## Passage provided
================================

Giant Schnauzer

Giant Schnauzer

Giant Schnauzer


The Giant Schnauzer originated in Germany as cattle dogs. They were so good at herding it didn't take them long to become sheepherders as well as companions and guardians. They may be a bit rare in the United States at the moment they are starting to see a gain in popularity that will make them fairly common in the coming years.


This breed requires a large amount of exercise and they thrive on family play sessions and work. The Giant Schnauzer needs plenty of room to run and play, so small apartments are not a good idea for them. You will find that you spend almost as much time playing with them as you do caring for them and grooming them, but they will repay your attention with loyalty and companionship.


Because of the Giant Schnauzer's thick coat, they require a large amount of maintenance when it comes to grooming. They need to be brushed weekly to keep them free of tangles and should be professionally clipped at least four times a year. The hair around their ears and eyes should be trimmed regularly as well as keeping their whiskers cleaned after they eat. They are prone to hip dysplasia, cancer, epilepsy, and bloating.

================================

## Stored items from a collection
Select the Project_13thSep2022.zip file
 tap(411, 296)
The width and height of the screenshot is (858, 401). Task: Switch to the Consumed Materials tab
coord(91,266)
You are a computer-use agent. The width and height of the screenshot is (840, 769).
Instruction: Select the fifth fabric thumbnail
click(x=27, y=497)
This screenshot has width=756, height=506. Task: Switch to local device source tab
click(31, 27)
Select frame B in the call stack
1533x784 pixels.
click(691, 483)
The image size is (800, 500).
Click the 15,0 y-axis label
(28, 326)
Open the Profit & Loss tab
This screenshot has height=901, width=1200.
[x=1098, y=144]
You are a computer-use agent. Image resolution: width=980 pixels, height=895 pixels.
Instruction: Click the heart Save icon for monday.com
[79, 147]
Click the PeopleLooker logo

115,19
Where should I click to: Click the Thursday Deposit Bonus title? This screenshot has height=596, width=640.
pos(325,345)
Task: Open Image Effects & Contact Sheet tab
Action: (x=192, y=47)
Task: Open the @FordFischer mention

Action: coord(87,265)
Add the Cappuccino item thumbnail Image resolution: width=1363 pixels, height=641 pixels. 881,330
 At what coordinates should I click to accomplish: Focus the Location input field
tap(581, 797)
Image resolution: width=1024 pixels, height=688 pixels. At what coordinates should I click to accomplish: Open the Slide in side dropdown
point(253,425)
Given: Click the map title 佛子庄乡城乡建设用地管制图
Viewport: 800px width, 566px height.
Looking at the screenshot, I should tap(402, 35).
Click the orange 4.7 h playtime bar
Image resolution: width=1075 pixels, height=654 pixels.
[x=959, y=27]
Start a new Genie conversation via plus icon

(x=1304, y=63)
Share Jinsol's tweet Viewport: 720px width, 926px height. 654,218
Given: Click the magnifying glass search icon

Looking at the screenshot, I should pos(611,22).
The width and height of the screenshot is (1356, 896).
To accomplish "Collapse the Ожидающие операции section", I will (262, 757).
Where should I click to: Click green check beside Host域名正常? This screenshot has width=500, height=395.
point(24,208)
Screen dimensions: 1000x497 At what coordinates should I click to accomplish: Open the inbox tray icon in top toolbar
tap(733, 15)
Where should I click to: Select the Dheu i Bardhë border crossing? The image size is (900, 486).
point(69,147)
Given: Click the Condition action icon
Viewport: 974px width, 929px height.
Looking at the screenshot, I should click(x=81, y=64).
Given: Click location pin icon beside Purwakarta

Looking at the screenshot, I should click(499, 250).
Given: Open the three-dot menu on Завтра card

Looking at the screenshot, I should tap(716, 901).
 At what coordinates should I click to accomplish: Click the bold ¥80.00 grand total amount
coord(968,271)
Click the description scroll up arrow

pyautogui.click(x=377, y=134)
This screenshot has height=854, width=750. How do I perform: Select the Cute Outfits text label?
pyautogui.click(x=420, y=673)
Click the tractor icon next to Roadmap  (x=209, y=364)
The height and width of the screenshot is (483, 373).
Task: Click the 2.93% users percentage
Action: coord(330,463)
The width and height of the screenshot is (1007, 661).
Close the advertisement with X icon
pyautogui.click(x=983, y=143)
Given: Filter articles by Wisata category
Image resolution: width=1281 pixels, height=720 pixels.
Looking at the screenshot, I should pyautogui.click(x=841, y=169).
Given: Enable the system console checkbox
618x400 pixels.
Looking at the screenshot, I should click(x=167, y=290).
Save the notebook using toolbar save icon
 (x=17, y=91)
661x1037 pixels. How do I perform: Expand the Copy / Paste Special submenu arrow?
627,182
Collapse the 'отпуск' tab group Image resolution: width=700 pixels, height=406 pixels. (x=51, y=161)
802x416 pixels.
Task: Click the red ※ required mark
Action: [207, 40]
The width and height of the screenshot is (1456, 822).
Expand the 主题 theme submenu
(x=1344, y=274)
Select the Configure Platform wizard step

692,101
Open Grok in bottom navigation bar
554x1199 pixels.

================================

Print the full Giant Schnauzer passage from above, word for word.

## Written answer
Giant Schnauzer

Giant Schnauzer

Giant Schnauzer


The Giant Schnauzer originated in Germany as cattle dogs. They were so good at herding it didn't take them long to become sheepherders as well as companions and guardians. They may be a bit rare in the United States at the moment they are starting to see a gain in popularity that will make them fairly common in the coming years.


This breed requires a large amount of exercise and they thrive on family play sessions and work. The Giant Schnauzer needs plenty of room to run and play, so small apartments are not a good idea for them. You will find that you spend almost as much time playing with them as you do caring for them and grooming them, but they will repay your attention with loyalty and companionship.


Because of the Giant Schnauzer's thick coat, they require a large amount of maintenance when it comes to grooming. They need to be brushed weekly to keep them free of tangles and should be professionally clipped at least four times a year. The hair around their ears and eyes should be trimmed regularly as well as keeping their whiskers cleaned after they eat. They are prone to hip dysplasia, cancer, epilepsy, and bloating.